What you are asked to do ▸ Return, word for word, everything from the first line of the records down to the line containing "pos(330,75)", including both of those lines.

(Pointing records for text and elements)
______

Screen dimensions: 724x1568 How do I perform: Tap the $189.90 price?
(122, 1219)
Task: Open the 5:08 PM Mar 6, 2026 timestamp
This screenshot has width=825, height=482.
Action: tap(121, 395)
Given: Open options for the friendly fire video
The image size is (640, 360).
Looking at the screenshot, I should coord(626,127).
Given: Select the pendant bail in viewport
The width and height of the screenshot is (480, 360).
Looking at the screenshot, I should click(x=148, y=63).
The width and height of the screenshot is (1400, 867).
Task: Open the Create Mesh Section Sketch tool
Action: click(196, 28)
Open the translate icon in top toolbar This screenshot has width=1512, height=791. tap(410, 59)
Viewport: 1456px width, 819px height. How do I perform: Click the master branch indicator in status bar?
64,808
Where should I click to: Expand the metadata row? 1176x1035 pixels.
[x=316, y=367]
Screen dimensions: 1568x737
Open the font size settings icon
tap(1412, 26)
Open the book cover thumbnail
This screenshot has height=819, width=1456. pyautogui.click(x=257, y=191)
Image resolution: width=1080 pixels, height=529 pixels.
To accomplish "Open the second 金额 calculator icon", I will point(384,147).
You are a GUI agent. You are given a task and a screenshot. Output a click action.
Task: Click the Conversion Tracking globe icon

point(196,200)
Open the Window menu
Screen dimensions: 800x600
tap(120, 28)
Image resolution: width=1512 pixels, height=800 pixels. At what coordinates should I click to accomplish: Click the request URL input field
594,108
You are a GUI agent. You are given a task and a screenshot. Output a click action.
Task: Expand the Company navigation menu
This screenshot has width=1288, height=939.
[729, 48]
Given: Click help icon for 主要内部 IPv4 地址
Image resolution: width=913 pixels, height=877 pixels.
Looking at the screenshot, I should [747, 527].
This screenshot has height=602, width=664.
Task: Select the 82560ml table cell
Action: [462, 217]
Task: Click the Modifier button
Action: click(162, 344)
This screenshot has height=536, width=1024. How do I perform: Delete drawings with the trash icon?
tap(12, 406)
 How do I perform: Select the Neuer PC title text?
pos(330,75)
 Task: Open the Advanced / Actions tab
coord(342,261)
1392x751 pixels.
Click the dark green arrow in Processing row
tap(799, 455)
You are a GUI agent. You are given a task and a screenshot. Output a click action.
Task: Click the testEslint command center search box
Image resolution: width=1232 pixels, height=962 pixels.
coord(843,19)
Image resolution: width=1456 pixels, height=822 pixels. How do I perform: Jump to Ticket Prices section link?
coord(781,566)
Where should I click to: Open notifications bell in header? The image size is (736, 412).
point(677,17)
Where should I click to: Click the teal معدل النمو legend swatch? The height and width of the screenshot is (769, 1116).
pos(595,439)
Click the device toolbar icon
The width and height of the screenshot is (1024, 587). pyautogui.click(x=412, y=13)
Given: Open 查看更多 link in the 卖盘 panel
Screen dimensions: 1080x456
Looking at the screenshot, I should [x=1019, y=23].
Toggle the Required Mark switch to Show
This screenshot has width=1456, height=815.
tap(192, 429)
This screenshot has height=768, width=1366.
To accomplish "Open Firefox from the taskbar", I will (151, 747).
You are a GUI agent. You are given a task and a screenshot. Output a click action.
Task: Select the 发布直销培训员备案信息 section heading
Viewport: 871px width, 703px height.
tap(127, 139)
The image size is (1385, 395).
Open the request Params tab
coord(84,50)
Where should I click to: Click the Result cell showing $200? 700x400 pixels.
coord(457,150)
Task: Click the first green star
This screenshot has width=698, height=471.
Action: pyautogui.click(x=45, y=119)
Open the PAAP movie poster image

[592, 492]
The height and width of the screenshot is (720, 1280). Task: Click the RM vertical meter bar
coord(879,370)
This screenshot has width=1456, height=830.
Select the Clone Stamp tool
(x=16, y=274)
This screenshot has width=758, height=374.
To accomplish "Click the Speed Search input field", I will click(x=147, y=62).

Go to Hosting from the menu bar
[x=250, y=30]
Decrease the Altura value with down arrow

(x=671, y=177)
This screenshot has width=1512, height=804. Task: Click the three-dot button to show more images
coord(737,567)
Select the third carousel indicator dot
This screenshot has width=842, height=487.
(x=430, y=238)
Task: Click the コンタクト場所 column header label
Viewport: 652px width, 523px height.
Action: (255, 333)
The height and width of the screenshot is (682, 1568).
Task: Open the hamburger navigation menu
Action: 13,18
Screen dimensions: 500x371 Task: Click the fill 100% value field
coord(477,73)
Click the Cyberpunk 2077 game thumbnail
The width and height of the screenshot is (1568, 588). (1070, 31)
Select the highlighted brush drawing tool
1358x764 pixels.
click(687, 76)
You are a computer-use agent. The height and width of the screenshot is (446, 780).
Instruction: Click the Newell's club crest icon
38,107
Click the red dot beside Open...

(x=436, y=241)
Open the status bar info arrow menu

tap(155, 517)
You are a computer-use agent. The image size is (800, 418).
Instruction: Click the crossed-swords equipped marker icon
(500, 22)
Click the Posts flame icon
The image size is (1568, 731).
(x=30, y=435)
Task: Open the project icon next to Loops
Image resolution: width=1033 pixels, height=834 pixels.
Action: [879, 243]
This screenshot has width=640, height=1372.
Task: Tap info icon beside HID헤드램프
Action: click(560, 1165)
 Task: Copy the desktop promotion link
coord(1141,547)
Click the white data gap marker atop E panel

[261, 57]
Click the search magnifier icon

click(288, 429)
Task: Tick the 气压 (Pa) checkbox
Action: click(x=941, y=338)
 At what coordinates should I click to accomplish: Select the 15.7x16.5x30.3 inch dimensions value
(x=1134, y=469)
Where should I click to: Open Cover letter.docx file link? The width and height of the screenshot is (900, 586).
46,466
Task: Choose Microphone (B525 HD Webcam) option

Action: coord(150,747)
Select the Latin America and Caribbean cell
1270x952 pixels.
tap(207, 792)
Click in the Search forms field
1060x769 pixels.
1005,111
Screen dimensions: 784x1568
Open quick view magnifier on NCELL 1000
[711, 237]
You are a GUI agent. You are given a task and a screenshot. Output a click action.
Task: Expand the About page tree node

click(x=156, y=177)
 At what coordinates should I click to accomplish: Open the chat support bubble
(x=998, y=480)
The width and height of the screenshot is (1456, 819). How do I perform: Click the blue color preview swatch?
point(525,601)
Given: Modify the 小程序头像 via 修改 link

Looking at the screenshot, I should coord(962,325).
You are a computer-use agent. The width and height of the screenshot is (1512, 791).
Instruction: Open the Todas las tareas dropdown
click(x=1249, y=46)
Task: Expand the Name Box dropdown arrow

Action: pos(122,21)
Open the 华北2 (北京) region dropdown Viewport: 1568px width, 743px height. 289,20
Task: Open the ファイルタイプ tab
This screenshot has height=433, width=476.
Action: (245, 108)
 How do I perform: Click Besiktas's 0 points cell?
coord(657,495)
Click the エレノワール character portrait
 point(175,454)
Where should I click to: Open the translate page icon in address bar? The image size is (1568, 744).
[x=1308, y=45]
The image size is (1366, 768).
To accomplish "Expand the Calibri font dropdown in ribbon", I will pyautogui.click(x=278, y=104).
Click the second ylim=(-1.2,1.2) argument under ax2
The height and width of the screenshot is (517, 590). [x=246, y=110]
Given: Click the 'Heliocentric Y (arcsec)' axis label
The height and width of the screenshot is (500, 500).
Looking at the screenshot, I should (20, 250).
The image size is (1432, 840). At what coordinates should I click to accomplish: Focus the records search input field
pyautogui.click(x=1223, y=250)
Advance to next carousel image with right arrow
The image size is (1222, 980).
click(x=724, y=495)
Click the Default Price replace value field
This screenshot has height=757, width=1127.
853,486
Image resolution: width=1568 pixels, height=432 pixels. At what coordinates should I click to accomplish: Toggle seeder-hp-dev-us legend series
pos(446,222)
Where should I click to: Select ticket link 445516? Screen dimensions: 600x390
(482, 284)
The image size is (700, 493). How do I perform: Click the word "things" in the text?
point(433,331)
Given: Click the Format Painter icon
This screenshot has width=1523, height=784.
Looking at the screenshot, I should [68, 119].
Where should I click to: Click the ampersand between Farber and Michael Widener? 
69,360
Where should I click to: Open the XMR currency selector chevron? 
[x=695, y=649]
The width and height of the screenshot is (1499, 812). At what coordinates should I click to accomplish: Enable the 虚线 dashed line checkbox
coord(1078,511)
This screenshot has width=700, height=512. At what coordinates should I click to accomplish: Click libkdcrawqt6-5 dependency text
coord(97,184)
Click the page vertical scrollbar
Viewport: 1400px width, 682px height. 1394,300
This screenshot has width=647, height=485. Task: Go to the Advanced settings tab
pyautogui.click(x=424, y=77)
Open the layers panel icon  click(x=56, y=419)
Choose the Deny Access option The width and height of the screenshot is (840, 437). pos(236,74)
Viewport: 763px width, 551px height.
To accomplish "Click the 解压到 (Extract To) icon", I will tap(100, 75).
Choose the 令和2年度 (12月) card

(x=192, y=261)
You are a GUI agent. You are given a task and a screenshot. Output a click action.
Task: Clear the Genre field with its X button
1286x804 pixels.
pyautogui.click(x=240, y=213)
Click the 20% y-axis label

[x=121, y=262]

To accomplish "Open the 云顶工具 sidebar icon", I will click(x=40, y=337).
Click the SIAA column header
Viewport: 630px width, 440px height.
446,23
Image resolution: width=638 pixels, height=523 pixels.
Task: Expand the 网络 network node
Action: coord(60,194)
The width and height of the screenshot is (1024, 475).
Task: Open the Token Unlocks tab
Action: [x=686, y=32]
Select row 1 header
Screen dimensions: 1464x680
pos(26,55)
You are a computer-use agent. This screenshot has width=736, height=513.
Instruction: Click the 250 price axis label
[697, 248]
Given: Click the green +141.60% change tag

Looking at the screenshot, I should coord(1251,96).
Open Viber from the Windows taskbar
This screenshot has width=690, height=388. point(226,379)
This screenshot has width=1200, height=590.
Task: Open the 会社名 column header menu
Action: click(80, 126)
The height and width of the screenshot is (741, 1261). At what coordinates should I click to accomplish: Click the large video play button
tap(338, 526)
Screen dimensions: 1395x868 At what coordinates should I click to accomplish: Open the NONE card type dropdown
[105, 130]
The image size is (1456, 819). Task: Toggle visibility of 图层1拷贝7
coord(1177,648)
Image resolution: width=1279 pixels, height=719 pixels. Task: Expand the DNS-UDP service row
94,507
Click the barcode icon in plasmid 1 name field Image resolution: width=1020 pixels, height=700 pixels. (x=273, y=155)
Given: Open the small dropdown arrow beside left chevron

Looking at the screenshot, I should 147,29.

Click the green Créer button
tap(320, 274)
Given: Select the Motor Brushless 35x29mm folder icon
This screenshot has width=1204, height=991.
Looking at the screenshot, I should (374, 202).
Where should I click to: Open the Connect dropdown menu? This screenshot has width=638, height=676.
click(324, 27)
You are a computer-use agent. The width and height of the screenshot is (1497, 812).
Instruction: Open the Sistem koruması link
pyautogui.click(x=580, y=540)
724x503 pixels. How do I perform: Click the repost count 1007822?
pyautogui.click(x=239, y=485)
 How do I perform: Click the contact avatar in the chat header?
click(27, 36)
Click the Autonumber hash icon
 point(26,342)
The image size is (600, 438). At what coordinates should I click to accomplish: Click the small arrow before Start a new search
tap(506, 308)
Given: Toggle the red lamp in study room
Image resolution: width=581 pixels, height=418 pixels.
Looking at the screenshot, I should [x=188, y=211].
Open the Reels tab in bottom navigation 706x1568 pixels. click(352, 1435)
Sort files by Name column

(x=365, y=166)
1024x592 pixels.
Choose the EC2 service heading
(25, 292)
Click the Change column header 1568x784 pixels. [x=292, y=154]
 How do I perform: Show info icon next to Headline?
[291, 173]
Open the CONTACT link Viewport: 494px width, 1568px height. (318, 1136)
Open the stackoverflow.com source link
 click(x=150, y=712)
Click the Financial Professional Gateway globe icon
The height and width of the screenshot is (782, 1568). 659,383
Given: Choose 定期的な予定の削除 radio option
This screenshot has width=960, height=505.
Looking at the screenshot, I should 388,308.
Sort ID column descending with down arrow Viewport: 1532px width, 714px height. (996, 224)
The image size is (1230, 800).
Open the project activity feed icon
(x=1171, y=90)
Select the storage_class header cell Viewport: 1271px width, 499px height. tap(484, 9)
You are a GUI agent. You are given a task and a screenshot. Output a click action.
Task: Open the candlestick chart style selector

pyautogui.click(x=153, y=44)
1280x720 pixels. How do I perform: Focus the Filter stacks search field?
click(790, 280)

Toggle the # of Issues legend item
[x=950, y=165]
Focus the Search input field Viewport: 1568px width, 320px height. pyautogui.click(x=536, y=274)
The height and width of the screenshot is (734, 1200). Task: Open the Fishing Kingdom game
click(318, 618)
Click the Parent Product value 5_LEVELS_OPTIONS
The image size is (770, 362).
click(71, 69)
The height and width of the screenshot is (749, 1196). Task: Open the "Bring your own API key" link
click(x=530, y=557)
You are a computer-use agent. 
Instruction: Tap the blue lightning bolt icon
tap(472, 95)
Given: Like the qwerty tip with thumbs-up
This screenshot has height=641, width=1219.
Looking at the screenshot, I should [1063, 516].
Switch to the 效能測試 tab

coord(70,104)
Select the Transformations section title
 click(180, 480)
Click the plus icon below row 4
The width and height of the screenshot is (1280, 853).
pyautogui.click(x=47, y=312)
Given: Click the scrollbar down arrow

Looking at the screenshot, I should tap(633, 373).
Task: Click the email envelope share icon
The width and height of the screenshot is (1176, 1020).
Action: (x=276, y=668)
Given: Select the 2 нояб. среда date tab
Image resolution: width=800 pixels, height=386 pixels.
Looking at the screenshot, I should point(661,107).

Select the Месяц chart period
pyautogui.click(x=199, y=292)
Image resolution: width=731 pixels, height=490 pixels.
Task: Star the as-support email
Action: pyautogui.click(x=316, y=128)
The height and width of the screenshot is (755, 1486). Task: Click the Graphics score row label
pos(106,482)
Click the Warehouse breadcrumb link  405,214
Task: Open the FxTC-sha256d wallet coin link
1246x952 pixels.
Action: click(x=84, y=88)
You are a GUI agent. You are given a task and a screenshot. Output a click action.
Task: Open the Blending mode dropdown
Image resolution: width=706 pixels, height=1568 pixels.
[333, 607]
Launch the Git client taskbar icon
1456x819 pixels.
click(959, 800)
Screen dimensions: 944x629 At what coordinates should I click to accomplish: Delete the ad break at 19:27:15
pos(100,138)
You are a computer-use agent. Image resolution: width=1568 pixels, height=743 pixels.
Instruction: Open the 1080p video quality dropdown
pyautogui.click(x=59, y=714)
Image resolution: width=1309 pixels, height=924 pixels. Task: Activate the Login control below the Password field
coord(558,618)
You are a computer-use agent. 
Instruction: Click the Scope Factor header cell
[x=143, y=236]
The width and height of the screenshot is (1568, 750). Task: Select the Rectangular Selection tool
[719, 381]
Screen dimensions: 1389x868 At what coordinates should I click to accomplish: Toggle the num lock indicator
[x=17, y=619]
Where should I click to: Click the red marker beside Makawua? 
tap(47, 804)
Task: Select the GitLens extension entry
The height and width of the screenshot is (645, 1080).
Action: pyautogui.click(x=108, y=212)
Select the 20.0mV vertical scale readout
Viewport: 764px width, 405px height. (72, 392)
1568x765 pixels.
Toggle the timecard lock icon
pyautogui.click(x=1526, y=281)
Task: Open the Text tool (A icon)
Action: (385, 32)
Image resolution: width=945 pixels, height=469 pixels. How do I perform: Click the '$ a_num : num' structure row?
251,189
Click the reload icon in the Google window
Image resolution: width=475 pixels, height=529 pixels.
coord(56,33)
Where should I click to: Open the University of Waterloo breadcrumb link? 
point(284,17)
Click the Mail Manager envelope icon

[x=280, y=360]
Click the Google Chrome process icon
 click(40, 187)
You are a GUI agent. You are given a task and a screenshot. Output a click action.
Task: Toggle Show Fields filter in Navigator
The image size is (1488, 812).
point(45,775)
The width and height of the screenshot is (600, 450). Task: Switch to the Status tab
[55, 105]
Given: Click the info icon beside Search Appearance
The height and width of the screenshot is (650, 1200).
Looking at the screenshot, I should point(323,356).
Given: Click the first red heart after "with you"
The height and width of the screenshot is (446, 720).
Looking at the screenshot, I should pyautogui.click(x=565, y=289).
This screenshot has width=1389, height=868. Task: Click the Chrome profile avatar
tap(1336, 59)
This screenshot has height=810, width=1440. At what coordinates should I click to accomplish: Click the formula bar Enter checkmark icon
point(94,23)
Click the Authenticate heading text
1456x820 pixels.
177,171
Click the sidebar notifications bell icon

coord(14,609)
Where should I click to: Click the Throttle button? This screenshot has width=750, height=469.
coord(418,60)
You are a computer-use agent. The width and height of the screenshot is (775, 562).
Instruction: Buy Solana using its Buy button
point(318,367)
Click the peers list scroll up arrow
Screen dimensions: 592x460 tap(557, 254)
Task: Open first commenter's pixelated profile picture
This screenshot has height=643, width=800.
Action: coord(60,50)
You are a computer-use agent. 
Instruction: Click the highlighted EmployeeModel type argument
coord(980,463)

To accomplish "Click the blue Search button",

______

Answer below ▸
Screen dimensions: 724x1568 How do I perform: Tap the $189.90 price?
(122, 1219)
Task: Open the 5:08 PM Mar 6, 2026 timestamp
This screenshot has width=825, height=482.
Action: tap(121, 395)
Given: Open options for the friendly fire video
The image size is (640, 360).
Looking at the screenshot, I should coord(626,127).
Given: Select the pendant bail in viewport
The width and height of the screenshot is (480, 360).
Looking at the screenshot, I should click(x=148, y=63).
The width and height of the screenshot is (1400, 867).
Task: Open the Create Mesh Section Sketch tool
Action: click(196, 28)
Open the translate icon in top toolbar This screenshot has width=1512, height=791. tap(410, 59)
Viewport: 1456px width, 819px height. How do I perform: Click the master branch indicator in status bar?
64,808
Where should I click to: Expand the metadata row? 1176x1035 pixels.
[x=316, y=367]
Screen dimensions: 1568x737
Open the font size settings icon
tap(1412, 26)
Open the book cover thumbnail
This screenshot has height=819, width=1456. pyautogui.click(x=257, y=191)
Image resolution: width=1080 pixels, height=529 pixels.
To accomplish "Open the second 金额 calculator icon", I will point(384,147).
You are a GUI agent. You are given a task and a screenshot. Output a click action.
Task: Click the Conversion Tracking globe icon

point(196,200)
Open the Window menu
Screen dimensions: 800x600
tap(120, 28)
Image resolution: width=1512 pixels, height=800 pixels. At what coordinates should I click to accomplish: Click the request URL input field
594,108
You are a GUI agent. You are given a task and a screenshot. Output a click action.
Task: Expand the Company navigation menu
This screenshot has width=1288, height=939.
[729, 48]
Given: Click help icon for 主要内部 IPv4 地址
Image resolution: width=913 pixels, height=877 pixels.
Looking at the screenshot, I should [747, 527].
This screenshot has height=602, width=664.
Task: Select the 82560ml table cell
Action: [462, 217]
Task: Click the Modifier button
Action: click(162, 344)
This screenshot has height=536, width=1024. How do I perform: Delete drawings with the trash icon?
tap(12, 406)
 How do I perform: Select the Neuer PC title text?
pos(330,75)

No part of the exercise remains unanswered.